Game Review: The Gunstringer
Release: September 13, 2011
Developer: Twisted Pixel
Available Platforms: Xbox 360 Kinect
ESRB Rating: Teen
Website: The Gunstringer.com
Hey 360 owners, it’s time to stand up and dust off your Kinect; and perhaps, move the coffee table. Twisted Pixel studios has brought us ‘The Gunstringer,’ an awesome exclusive for your Kinect that is sure to put a smile on your face, no matter how old you are. In The Gunstringer, you take on the role of both the Gunstringer, as he runs through a variety of levels, shooting and blasting everything in his path with his trusty six shooter, as well as the puppeteer who’s controlling him. But of course, since you are such a renowned puppet master, you will be performing your play before a live audience. Overall, this game is brilliantly creative, lighthearted, and a lot of fun to play. But is it truly worth your time and money? To answer that, we will need to delve a bit deeper.
Story is hardly the primary focus in this game, but it does exist on a level that Shigeru Miyamoto should be able to understand and approve of. You are the reanimated skeleton of a nameless Texas cowboy known as, you guessed it, The Gunstringer. In life, the posse you ran with shot you in the back and left you buried under the dirt to rot. In death, you are pissed and out for, you guessed it, revenge on your old posse. The game is then broken up into four ‘Acts,’ just like in a play, in which you make your way through four levels in order to confront the final boss of each act. Boss fights take place from the audience’s perspective, and it’s actually a lot of fun to watch the silhouettes of the crowd dynamically cheer you on, giving each other high five’s and clapping, or to listen to them boo and turn their thumbs down or throw up their hands whenever the boss lands a hit against you.
This game is a love note to anyone who used to play with toys as a child, much like Toy Story, because it just makes that little wide eyed five year old inside you come alive again, if only for the briefest of moments. Remember that this game is meant to be a real life play, and the environments are crafted beautifully to represent this. As you run through each level, you will be seeing a number of humorous and creative creations, including: cardboard tube trees, beer can cows (as in ‘moo’), stikfas ninjas and samurai, underwater mines made from tennis balls and thumbtacks, plus every manner of cardboard cut out building you can imagine. I would have loved to play this as a kid… oh wait, I still am one.
Aside from finally fulfilling my childhood fantasy of using two guns at once in an arcade style shoot em’ up game, the thing that impressed me the most about The Gunstringer was the amount of variety that the guys at Twisted Pixel were able to cram into the game. Aside from the somewhat ‘traditional’ gameplay where you are controlling the Gunstringer with your left hand and shooting with your right, you will also be soaring through the sky on top of a bottle rocket as you take on a dragon, riding and shooting from horseback, scrolling through 2D jumper sections, serving some shotgun salad to zombies, and even slicing up ninjas with a William Wallace sword!
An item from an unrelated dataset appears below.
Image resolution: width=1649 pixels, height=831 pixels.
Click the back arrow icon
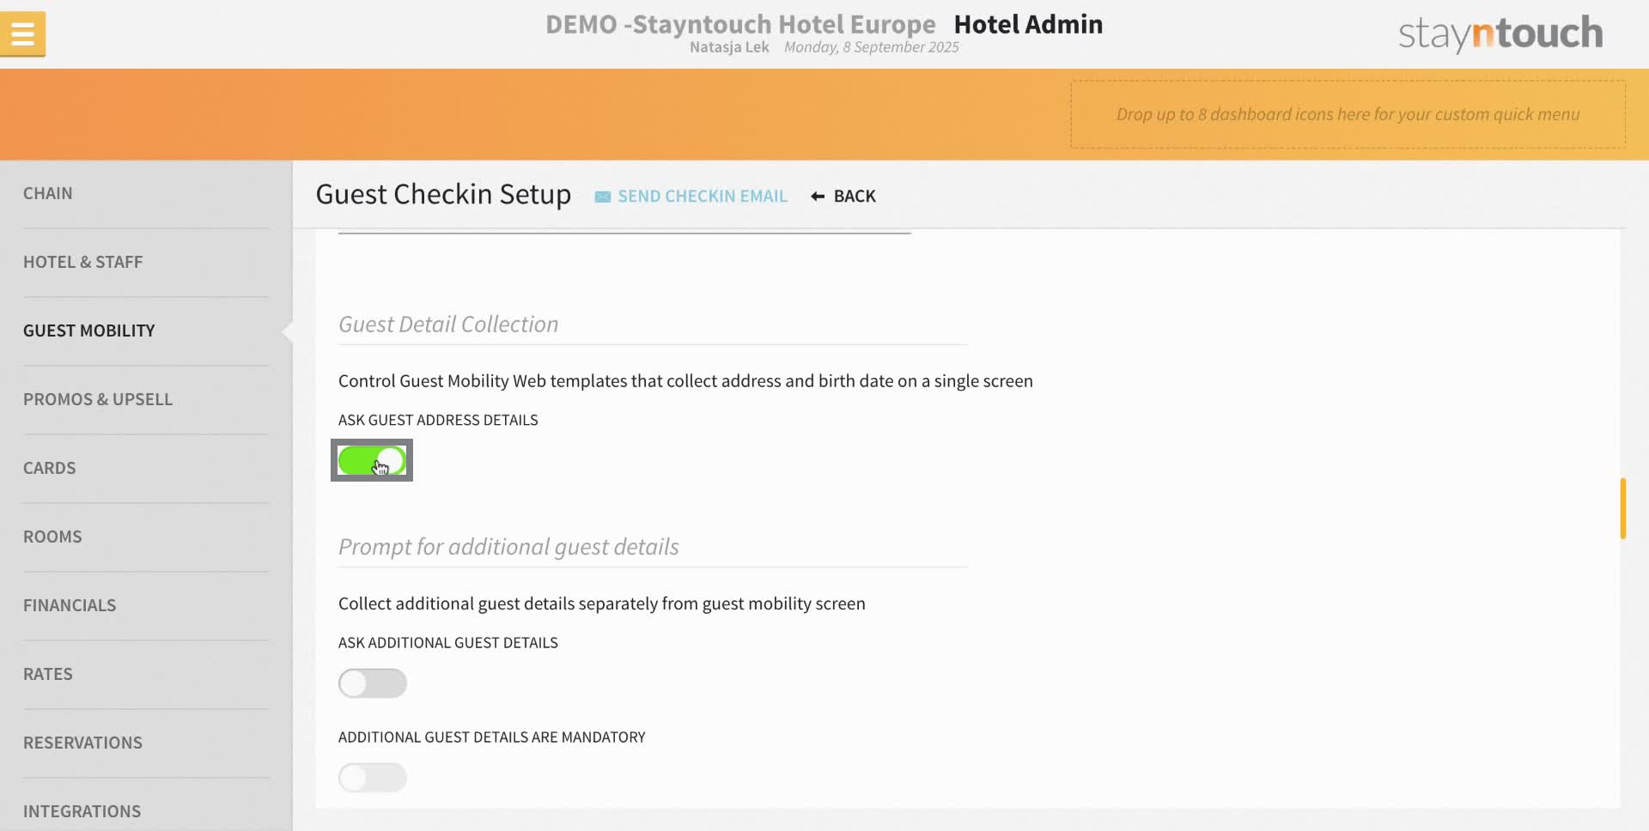click(x=815, y=196)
I really enjoyed the soundtrack all throughout the game, and also think that the addition of the real life audience was a great idea. The merging of gameplay graphics with real life video was done very well and reminded me of one of the most epic movie in the universe: ‘Who Framed Roger Rabbit?’
My only real complaints with this game -and the reasons it will be falling short of a nine- have to do with the somewhat simplistic structure of the overall game, meaning that it is a completely linear and ‘on rails’ type of experience (which isn’t necessarily a bad thing to some gamers), and the inherent lack of precision in the controls that seems to go along with every Kinect game or feature I have ever tried. I’m not going to shovel lies to you, the Kinect is hardly my gaming peripheral of choice. It can be frustrating to use, inconsistent, and will never fall into the category of ‘precision gaming.’ It’s what turns a lot of gamers off, and you can’t expect Twisted Pixel to have fixed these inherent problems, but they have most certainly done a better job of working with them than anyone else in the past. But lets be honest here, you weren’t looking to play The Gunstringer to ‘pwn noobs,’ you play it to have fun. And fun it is.
In closing, I think this is a great game, and would highly recommend it to anyone who owns a Kinect or is looking to try something different (would also make a nice Christmas present for the kiddies). It’s also a great game to play when one or two friends are over, plus the co-op isn’t bad either. If I were comparing this game solely with the other Kinect games on the market, I would have given it a full ten, but it also stands up well against the masses. The game’s five to six hour campaign is a blast to play through and possess some high replay value. There is even a hardcore mode for the braver souls among you. It’s a good thing.
+ Creative and fun environments and settings
+ Fun gameplay, good amount of variety
+ Good replay value, fun co-op
– On rails, linear gameplay
– Kinect controls are never precise.